The xylem tissue in wild-type A. thaliana plants contains large, open vessels, and the interfascicular fibers are massively lignified (Fig. 2d). In contrast, the xylem tissues in ccr1–3 mutants show an overall reduction in lignin deposition, as observed by both UV autofluorescence and Wiesner (phloroglucinol) staining, and develop irregularly shaped and collapsed vessels [12, 43, 44]. The xylem vessels of Crispr:CCR1:ProSNBE:ΔCCR1 T1 lines showed an intense coloration on Wiesner staining and contained large open vessels similar to those of the wild type and the ccr1–3 ProSNBE:CCR1 lines [28] (Fig. 4d). The xylary fibers also appeared to be lignified. However, the interfascicular fibers showed reduced lignin deposition similar to the ccr1–3 mutant line.

Fig. 4
figure 4

Biochemical phenotypes of T1 ccr1 homozygous knock-out plants. a Total lignin levels of Col-0, ccr1–3, ccr1–3 ProSNBE:CCR1 and transgenic Crispr:CCR1:ProSNBE: ΔCCR1 T1 lines as determined by the acetyl bromide method. b Lignin monomer composition of the above lines as determined by thioacidolysis and GC/MS after TMS derivatization. c Saccharification efficiencies of the above lines. Cellulose-to-glucose conversions were determined after 10 days of saccharification of senesced inflorescence stems. d Glucose release after 10 days of saccharification per total stem biomass.

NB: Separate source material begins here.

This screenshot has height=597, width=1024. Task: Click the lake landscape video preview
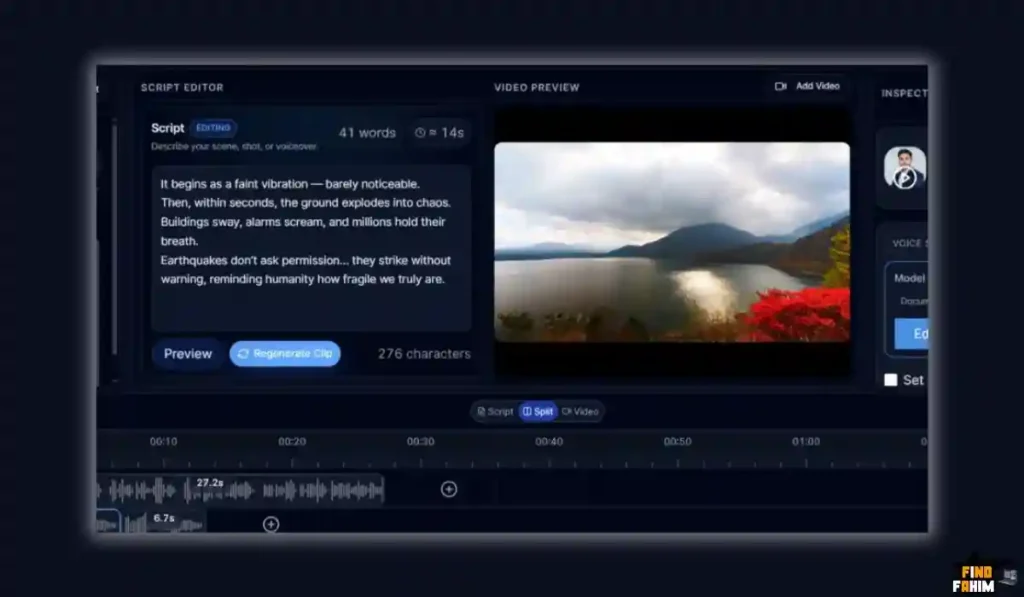[x=671, y=242]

Samples were saccharified without pretreatment. Bars represent means and standard deviations of four biological replicates. Letters above bars indicate statistical significance by one-way ANOVA, p < 0.05

To examine the lignin content of stems of Crispr:CCR1:ProSNBE:ΔCCR1 T1 lines, we utilized the acetyl bromide spectrophotometric method [45, 46] for estimation of total lignin and the thioacidolysis method [47, 48] to reveal lignin monomer composition. The strong reduction in total lignin level observed in the ccr1–3 mutant was partially rescued in the ccr1–3 ProSNBE:CCR1 line and in some, but not all, of the Crispr:CCR1:ProSNBE:ΔCCR1 T1 lines (Fig. 4a). However, total thioacidolysis yields (H + G + S) were strongly reduced in all lines compared to wild type (Fig. 4b). Larger effects on thioacidolysis yield compared to acetyl bromide lignin level are commonly seen in lignin genetic modification studies [28, 33, 49]. The two methods measure different features of the bulk lignin, with thioacidolysis only releasing β-O-4-linked monomer units [50, 51]. Our data are consistent with the lack of a significant increase in bulk lignin on vessel complementation of the A. thaliana ccr1–6 mutant allele as previously reported [28].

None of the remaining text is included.